* MATERIAL SHOWN:

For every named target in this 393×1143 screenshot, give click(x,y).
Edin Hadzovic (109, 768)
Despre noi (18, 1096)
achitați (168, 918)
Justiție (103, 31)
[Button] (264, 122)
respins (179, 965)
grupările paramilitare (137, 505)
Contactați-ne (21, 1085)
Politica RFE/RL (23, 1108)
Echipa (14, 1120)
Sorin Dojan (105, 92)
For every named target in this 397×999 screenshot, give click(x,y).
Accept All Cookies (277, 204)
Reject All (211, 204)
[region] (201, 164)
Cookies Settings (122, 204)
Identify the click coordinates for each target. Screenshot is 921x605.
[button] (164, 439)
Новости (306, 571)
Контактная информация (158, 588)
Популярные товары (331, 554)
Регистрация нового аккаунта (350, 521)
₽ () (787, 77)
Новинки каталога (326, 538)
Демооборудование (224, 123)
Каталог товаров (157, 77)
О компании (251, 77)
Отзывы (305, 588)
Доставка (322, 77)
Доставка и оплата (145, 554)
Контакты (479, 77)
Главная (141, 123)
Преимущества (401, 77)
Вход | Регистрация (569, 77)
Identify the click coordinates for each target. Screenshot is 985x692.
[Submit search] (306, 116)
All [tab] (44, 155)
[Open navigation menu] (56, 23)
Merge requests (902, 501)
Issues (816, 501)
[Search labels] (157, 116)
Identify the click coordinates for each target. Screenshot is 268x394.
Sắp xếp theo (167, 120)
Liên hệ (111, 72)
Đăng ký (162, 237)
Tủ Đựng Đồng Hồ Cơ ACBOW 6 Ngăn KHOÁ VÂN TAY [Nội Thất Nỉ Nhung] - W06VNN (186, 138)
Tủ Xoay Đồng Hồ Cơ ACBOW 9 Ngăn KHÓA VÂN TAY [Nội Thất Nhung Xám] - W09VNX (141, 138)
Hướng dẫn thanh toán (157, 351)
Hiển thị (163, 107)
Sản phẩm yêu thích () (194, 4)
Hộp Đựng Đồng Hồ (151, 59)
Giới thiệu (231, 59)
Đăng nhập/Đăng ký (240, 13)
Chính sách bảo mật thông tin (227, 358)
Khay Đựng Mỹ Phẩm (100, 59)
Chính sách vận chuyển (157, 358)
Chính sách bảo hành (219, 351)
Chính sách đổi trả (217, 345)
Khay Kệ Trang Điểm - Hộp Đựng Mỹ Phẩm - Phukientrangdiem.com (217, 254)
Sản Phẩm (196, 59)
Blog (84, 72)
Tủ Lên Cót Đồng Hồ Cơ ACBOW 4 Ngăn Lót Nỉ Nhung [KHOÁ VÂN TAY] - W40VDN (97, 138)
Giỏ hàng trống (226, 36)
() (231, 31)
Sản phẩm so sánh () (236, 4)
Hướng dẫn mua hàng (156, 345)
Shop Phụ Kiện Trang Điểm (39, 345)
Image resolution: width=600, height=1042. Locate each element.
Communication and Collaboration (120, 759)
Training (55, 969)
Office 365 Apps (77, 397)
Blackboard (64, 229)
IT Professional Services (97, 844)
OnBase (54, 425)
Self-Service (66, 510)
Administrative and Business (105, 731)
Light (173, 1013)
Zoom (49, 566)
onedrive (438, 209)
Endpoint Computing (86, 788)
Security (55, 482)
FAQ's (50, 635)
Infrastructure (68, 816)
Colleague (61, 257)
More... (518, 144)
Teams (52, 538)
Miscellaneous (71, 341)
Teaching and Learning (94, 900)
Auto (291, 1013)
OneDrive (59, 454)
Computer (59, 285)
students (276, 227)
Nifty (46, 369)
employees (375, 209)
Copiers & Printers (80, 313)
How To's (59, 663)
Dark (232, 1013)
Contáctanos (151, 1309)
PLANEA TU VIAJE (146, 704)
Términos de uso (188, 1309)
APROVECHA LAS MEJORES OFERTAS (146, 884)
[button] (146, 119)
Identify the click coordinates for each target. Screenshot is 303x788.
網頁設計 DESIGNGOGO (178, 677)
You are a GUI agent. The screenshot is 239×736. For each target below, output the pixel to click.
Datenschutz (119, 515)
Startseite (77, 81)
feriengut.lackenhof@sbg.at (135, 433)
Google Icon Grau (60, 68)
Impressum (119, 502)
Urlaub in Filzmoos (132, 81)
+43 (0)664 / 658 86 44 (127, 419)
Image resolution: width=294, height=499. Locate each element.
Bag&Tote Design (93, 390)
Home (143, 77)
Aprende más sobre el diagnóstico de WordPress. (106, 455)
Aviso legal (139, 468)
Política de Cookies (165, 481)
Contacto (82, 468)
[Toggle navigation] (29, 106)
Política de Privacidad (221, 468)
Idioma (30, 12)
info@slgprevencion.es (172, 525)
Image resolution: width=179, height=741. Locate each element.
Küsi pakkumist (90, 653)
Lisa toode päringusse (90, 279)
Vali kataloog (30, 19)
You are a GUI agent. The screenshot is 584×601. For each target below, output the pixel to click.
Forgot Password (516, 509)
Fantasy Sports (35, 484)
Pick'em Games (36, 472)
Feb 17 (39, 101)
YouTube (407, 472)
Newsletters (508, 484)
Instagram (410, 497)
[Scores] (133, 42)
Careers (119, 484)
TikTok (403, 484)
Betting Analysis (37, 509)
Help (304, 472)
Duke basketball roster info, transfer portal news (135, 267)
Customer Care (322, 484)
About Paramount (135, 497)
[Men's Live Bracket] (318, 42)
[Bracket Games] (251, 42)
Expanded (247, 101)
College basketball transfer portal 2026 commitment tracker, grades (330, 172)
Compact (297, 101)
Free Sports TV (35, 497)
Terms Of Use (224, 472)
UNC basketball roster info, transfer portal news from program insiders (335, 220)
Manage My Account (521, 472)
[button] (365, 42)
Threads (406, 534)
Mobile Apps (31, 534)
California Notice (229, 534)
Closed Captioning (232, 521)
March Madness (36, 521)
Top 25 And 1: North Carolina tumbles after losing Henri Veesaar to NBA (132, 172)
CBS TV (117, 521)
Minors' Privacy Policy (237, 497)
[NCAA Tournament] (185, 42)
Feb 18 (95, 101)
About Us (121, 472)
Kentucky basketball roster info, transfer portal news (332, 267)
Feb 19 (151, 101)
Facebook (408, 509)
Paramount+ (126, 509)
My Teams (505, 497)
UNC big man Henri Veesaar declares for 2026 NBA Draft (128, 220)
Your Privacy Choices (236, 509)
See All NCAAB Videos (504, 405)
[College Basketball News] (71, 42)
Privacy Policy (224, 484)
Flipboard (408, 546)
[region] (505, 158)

* WRITTEN REQUEST: Render the lines above, from the line containing "Urlaub in Filzmoos (132, 81)" up to and including the line containing "Aviso legal (139, 468)", as a Markdown table with the columns "No." and "Line". Number each line in sequence and omit any blank lines.

* FULL ANSWER:
| No. | Line |
|---|---|
| 1 | Urlaub in Filzmoos (132, 81) |
| 2 | +43 (0)664 / 658 86 44 (127, 419) |
| 3 | Image resolution: width=294, height=499. Locate each element. |
| 4 | Bag&Tote Design (93, 390) |
| 5 | Home (143, 77) |
| 6 | Aprende más sobre el diagnóstico de WordPress. (106, 455) |
| 7 | Aviso legal (139, 468) |